All individuals are entitled to a nil rate band (currently £325,000) before IHT is chargeable.  At present, where individuals give away property to trusts during their lifetime, the nil rate band applicable to the trust is only reduced by transfers in the 7 years prior to that date.  This means that it would be possible for an individual to settle on trust property up to the value of the nil rate band every seven years with no IHT being payable.

The new proposals would limit each individual to one special ‘settlement nil rate band’ that would last for their lifetime.  Individuals would then be required to specify, by means of election, how their settlement nil rate band should be divided between any trusts they establish. If no election is made for a trust then no nil rate band will be applied to it.

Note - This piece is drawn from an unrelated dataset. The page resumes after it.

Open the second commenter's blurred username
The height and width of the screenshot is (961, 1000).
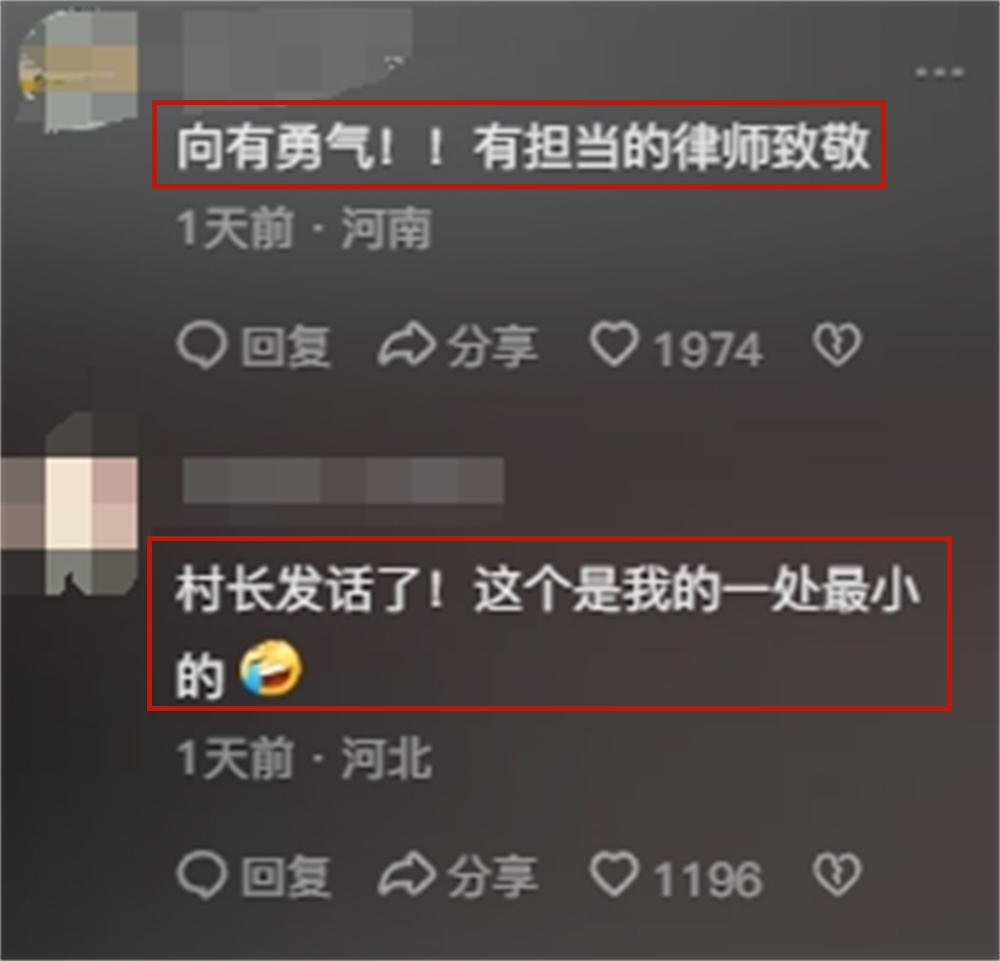[343, 480]
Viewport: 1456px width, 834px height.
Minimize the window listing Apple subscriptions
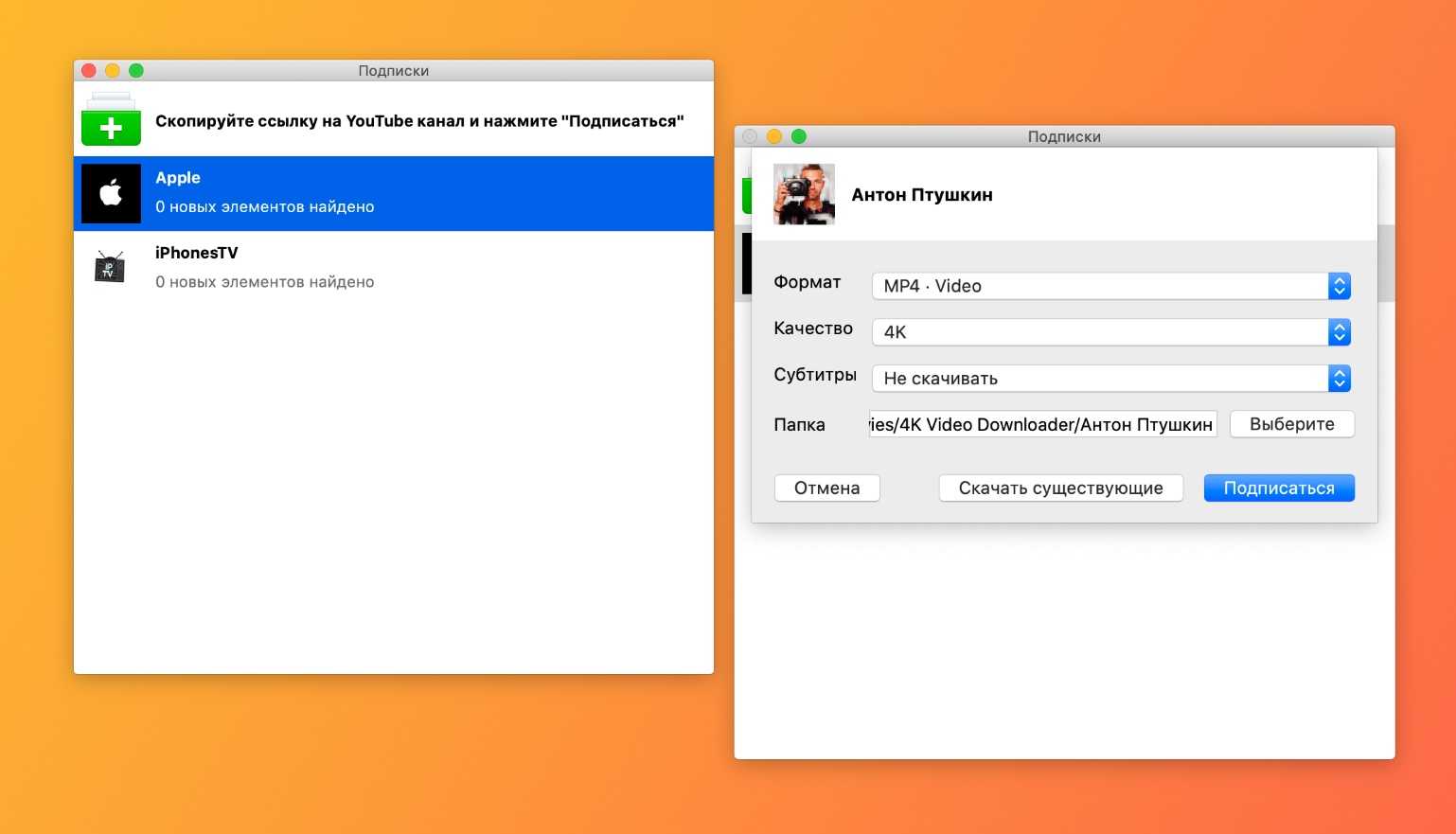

Nil Rate Band for Inheritance Tax

This restriction of the nil rate band is likely to result in more new trusts falling within the scope of IHT, which is charged on each 10-year anniversary of the establishment of the trust and when assets are distributed from the trust.

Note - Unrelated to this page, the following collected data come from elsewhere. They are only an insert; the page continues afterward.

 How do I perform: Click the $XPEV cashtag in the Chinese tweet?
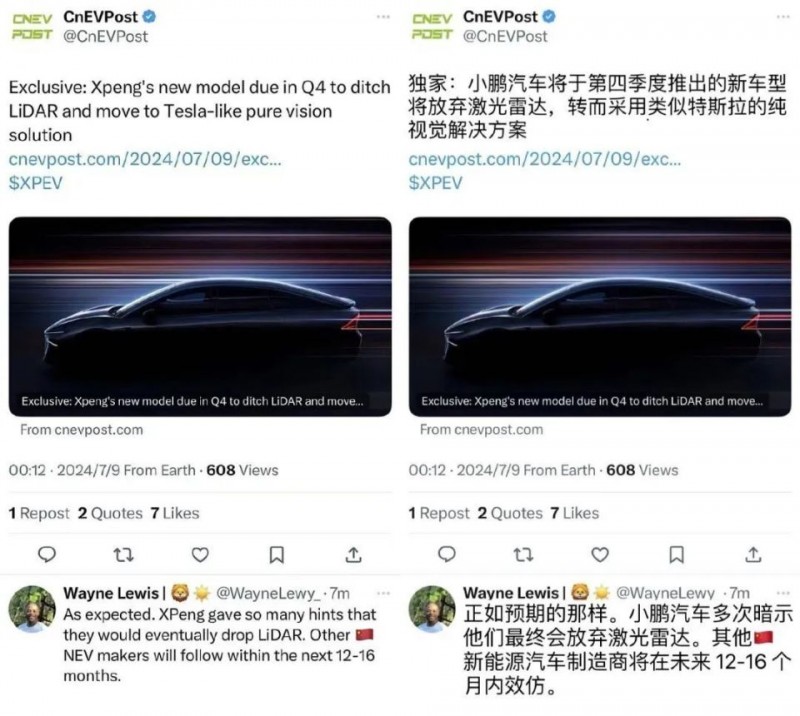(x=435, y=183)
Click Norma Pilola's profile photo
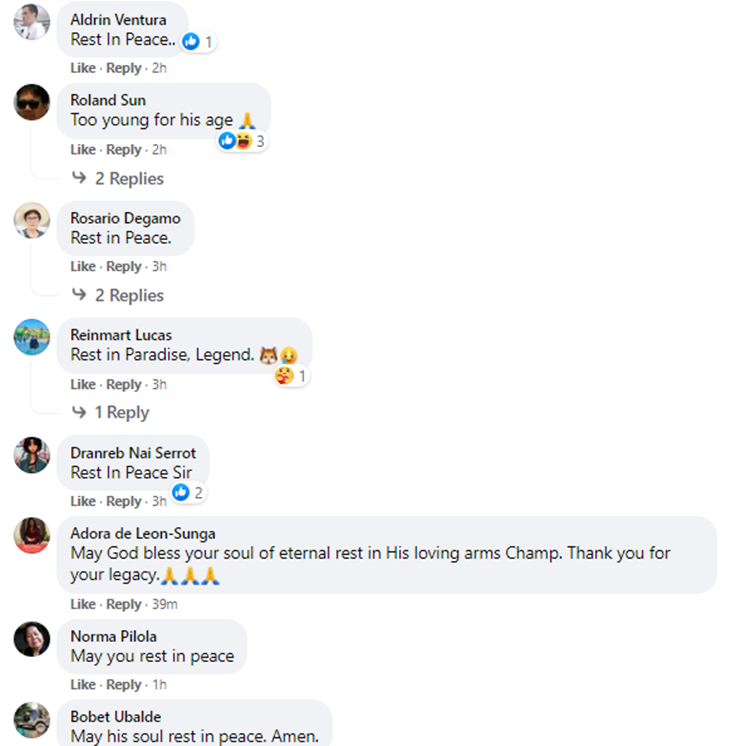The width and height of the screenshot is (750, 746). [x=31, y=638]
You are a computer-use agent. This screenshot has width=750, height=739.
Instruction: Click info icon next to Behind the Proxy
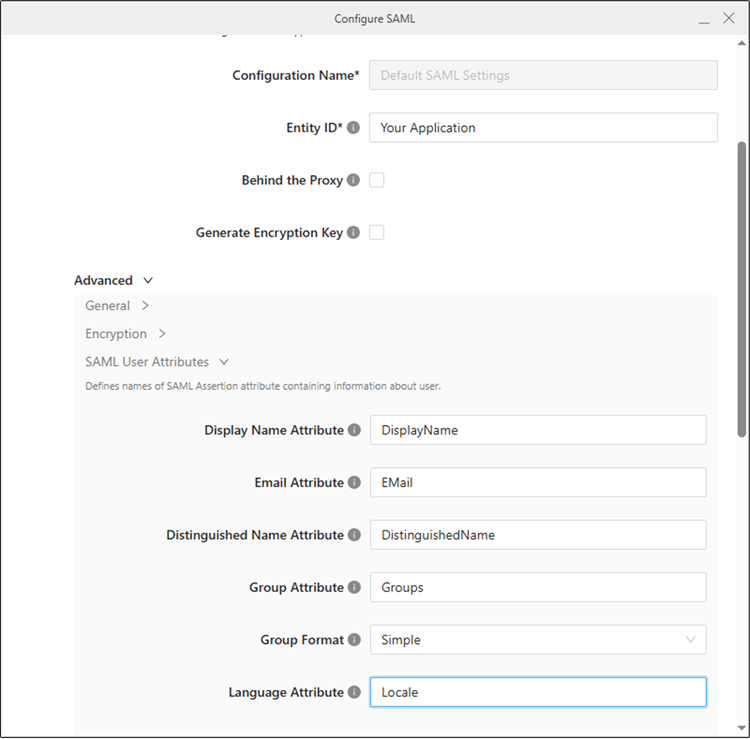tap(353, 181)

In addition to this, corporate settlors will not have a settlement nil rate band, therefore any employment related trusts that cease to benefit from the IHT exemptions will fall completely to tax under these new rules.

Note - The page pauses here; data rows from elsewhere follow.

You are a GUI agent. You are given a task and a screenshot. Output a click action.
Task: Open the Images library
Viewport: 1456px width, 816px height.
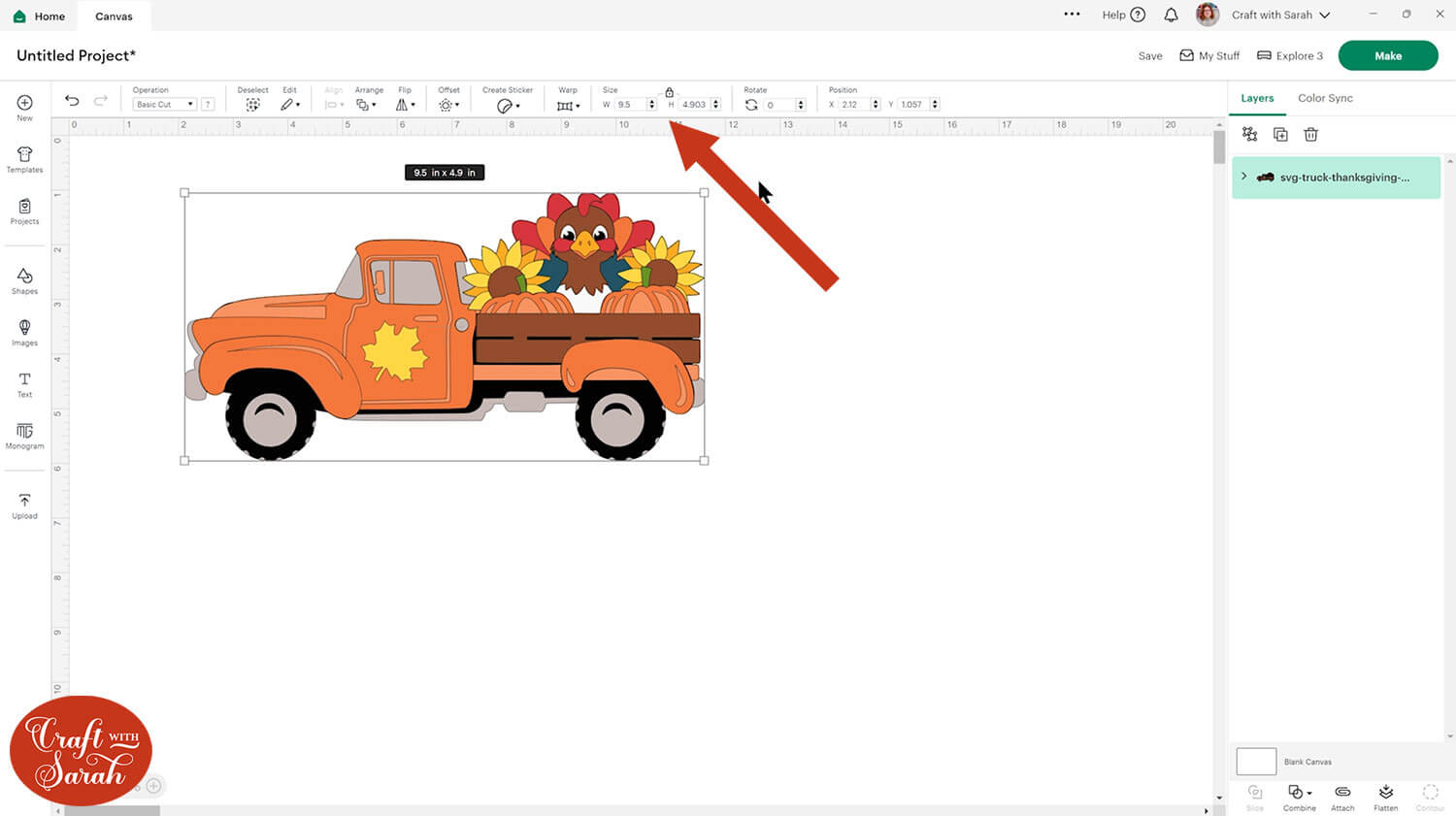[x=24, y=333]
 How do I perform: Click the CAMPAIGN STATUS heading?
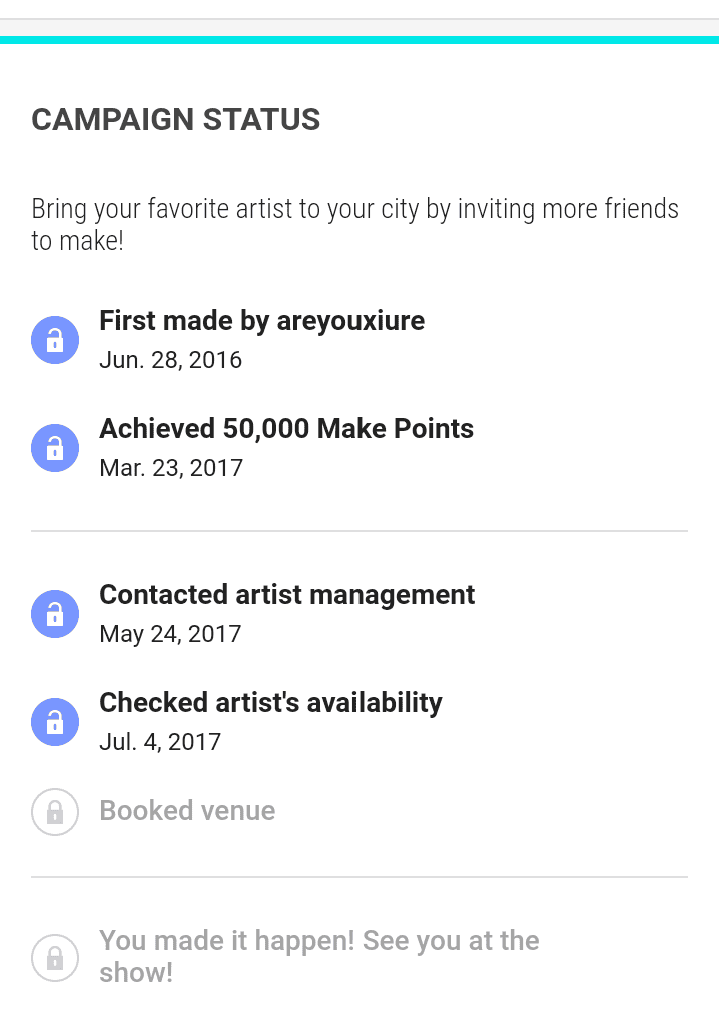coord(176,120)
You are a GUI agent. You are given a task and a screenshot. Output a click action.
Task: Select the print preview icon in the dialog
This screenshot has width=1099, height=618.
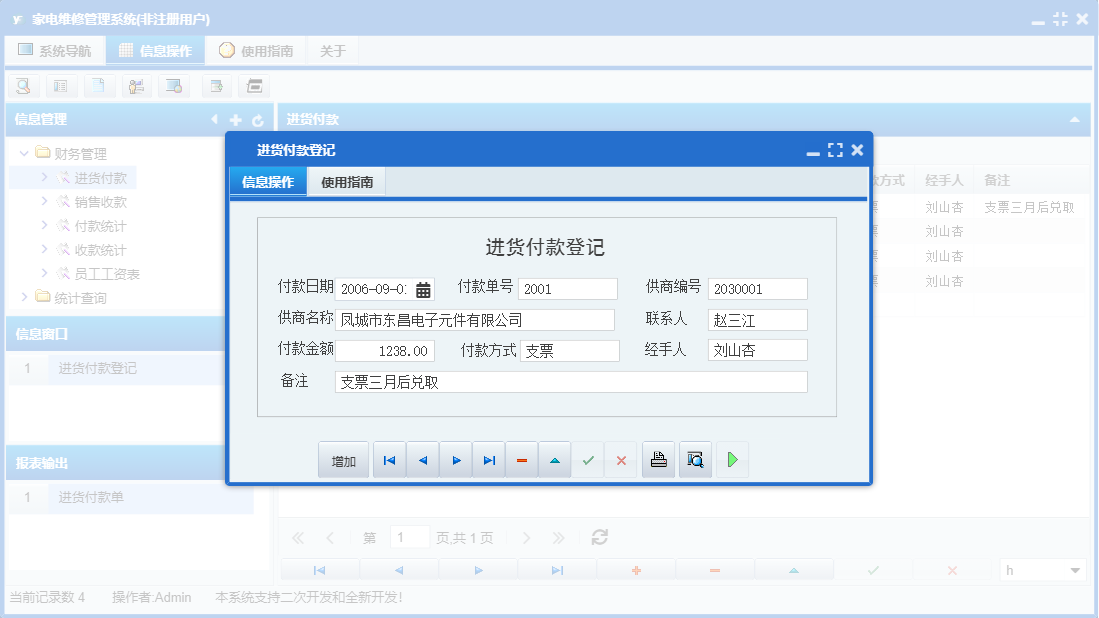(695, 459)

The consultation also proposes a new flat rate of 6% for IHT on trusts. This is intended to simplify the calculation of IHT charges and would replace the current unwieldy method that requires information concerning the assets in the trust and transfers prior to the establishment of the trust to be held for long periods of time.

At the same time, HMRC is intending to change the reporting of IHT on trusts so that the trustees are required to ‘self-assess’ their IHT calculation on the ten-year and exit charges.

Despite these proposals, planning with trusts is still very tax efficient (particularly for business owners looking to pass wealth to other generations or for paying for grandchildren’s school fees etc.). Additionally, if the assets added to a trust are covered by other exemptions, then changes to the nil rate band will not affect the tax charged to the trust.

Contact Tax Innovations

Tax Innovations can advise you on how these proposed changes would affect you.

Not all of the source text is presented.